1. Historical Context
Founded in 1994 by Wall Street legend John Meriwether, the LTCM founded had Myron Scholes and Robert Merton on its board, winners of the Nobel Prize in Economics for developing the famous Black-Scholes model for valuing financial options.
2. The Breakdown Event
LTCM used complex mathematical models to perform interest rate arbitration, detecting small temporary price anomalies between different global sovereign bonds. As these anomalies delivered minuscule returns, the fund became massively leveraged: with just $4. 7 billion of equity capital, it controlled positions of over $125 billion and derivatives worth over $1 trillion. In 1998, an unforeseen event not contemplated in the fund's probability models occurred: Russia defaulted on its sovereign debt and devalued the ruble. Instead of converging towards the prices estimated by the formulas, the world's bond markets went into general panic, resulting in massive losses to LTCM that consumed almost all of its capital within weeks.
3. Global Economic Impact
Faced with the possibility that the forced liquidation of LTCM derivatives would unleash a chain collapse of the large Wall Street firms, the New York Federal Reserve had to intervene urgently in September 1998 to coordinate a private rescue of 3. 6 billion contributed by 14 large banks.

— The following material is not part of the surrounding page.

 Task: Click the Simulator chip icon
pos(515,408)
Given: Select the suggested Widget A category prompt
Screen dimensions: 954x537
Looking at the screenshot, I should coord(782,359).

Key Financial Lesson (Psychology of Money)
Mathematical models based on historical data cannot predict irrational human behavior or atypical extreme events (Black Swans). Financial risk theory often underestimates the possibility of extreme market correlations.
4. Practical Case or Real Life Example
The bankruptcy of cryptocurrency exchange FTX and its associated fund Alameda Research in 2022 demonstrated the same arrogance: relying on quantitative models and highly leveraged trades that ignored extreme liquidity risks.